Neem uit de records hieronder de regels letterlijk over, vanaf de regel met "Click the 25.11% percentage increased value" tot en met de regel met "(x=157, y=126)".

(Records om beschreven items te lokaliseren)
------------------------------------------------
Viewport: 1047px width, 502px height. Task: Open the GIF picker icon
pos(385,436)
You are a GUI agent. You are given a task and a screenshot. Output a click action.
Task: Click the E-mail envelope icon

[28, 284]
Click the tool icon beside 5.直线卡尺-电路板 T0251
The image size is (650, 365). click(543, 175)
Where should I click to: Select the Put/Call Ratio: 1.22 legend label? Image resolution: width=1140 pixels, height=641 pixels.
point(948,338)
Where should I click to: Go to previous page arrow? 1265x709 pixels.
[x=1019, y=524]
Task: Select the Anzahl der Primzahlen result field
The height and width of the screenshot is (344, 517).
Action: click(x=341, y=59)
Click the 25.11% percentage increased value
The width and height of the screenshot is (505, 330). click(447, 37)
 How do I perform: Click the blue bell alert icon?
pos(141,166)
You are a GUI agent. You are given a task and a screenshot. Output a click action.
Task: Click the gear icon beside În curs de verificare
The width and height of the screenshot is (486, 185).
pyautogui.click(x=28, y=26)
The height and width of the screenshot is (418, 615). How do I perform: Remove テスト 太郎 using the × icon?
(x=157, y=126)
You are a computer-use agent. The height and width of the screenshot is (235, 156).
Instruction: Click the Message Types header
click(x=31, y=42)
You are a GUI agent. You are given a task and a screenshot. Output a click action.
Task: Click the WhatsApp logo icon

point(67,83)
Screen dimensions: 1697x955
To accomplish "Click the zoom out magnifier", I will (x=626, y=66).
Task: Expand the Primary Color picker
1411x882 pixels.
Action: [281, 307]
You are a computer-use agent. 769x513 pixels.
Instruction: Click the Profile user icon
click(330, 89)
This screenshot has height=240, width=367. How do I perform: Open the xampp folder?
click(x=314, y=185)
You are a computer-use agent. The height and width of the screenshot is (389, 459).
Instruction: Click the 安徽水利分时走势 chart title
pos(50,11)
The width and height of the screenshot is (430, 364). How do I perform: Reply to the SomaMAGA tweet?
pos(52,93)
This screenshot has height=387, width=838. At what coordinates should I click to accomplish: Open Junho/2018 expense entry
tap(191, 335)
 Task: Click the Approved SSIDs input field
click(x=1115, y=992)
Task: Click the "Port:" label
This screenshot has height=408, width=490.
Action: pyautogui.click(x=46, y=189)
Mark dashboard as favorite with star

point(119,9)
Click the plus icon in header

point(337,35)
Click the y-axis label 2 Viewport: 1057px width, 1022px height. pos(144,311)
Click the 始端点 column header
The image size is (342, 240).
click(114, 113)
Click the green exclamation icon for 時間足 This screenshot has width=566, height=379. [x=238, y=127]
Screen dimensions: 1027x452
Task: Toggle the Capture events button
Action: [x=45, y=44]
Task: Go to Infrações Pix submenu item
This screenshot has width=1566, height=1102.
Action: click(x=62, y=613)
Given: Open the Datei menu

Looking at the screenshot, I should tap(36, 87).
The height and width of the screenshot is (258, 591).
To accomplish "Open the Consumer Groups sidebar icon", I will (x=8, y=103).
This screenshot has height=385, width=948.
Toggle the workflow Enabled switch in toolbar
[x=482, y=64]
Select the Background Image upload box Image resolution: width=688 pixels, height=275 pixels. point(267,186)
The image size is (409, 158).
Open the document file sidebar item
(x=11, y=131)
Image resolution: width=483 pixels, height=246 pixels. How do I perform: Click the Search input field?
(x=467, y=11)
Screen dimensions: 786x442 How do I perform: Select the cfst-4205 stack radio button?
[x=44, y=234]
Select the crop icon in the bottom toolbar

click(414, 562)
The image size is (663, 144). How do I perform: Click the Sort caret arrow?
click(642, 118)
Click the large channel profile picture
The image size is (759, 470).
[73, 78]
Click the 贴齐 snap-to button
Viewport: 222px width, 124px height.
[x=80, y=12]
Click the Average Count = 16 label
------------------------------------------------
- UITGEWERKTE OPDRACHT -
Click the 25.11% percentage increased value
The width and height of the screenshot is (505, 330). click(447, 37)
 How do I perform: Click the blue bell alert icon?
pos(141,166)
You are a GUI agent. You are given a task and a screenshot. Output a click action.
Task: Click the gear icon beside În curs de verificare
The width and height of the screenshot is (486, 185).
pyautogui.click(x=28, y=26)
The height and width of the screenshot is (418, 615). How do I perform: Remove テスト 太郎 using the × icon?
(x=157, y=126)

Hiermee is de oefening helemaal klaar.